### EXERCISE
Go through the records underneath and write each one out again exactly.

### Records contained in a dataset
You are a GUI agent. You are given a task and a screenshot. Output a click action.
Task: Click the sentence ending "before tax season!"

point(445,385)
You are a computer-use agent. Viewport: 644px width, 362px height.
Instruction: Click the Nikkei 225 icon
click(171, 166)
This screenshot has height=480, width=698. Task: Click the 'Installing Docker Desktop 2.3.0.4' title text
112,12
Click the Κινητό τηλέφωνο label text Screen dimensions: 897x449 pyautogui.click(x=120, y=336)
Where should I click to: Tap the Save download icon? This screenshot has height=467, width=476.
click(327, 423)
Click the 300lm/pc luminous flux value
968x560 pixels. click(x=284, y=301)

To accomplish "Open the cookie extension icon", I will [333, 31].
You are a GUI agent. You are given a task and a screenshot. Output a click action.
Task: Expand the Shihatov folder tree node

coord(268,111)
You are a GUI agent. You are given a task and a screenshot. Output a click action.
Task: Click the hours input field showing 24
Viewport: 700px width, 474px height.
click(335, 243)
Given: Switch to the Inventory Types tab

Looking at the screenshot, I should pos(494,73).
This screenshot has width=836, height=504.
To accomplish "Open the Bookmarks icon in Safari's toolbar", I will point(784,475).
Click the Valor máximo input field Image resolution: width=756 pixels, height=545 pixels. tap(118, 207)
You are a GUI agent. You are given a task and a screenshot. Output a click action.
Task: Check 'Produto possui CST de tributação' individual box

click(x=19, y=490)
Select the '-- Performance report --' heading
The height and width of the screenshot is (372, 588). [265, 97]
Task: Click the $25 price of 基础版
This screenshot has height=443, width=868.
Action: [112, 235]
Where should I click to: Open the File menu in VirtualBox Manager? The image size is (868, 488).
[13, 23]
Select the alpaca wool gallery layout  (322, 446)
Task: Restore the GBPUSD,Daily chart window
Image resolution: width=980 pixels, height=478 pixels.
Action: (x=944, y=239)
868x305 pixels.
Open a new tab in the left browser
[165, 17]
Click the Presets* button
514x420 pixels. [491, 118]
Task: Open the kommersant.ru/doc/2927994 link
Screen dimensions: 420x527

### SOLUTION FOR THIS PROBLEM
You are a GUI agent. You are given a task and a screenshot. Output a click action.
Task: Click the sentence ending "before tax season!"

point(445,385)
You are a computer-use agent. Viewport: 644px width, 362px height.
Instruction: Click the Nikkei 225 icon
click(171, 166)
This screenshot has height=480, width=698. Task: Click the 'Installing Docker Desktop 2.3.0.4' title text
112,12
Click the Κινητό τηλέφωνο label text Screen dimensions: 897x449 pyautogui.click(x=120, y=336)
Where should I click to: Tap the Save download icon? This screenshot has height=467, width=476.
click(327, 423)
Click the 300lm/pc luminous flux value
968x560 pixels. click(x=284, y=301)

To accomplish "Open the cookie extension icon", I will [333, 31].
You are a GUI agent. You are given a task and a screenshot. Output a click action.
Task: Expand the Shihatov folder tree node

coord(268,111)
You are a GUI agent. You are given a task and a screenshot. Output a click action.
Task: Click the hours input field showing 24
Viewport: 700px width, 474px height.
click(335, 243)
Given: Switch to the Inventory Types tab

Looking at the screenshot, I should pos(494,73).
This screenshot has width=836, height=504.
To accomplish "Open the Bookmarks icon in Safari's toolbar", I will point(784,475).
Click the Valor máximo input field Image resolution: width=756 pixels, height=545 pixels. tap(118, 207)
You are a GUI agent. You are given a task and a screenshot. Output a click action.
Task: Check 'Produto possui CST de tributação' individual box

click(x=19, y=490)
Select the '-- Performance report --' heading
The height and width of the screenshot is (372, 588). [265, 97]
Task: Click the $25 price of 基础版
This screenshot has height=443, width=868.
Action: [112, 235]
Where should I click to: Open the File menu in VirtualBox Manager? The image size is (868, 488).
[13, 23]
Select the alpaca wool gallery layout  (322, 446)
Task: Restore the GBPUSD,Daily chart window
Image resolution: width=980 pixels, height=478 pixels.
Action: (x=944, y=239)
868x305 pixels.
Open a new tab in the left browser
[165, 17]
Click the Presets* button
514x420 pixels. [491, 118]
Task: Open the kommersant.ru/doc/2927994 link
Screen dimensions: 420x527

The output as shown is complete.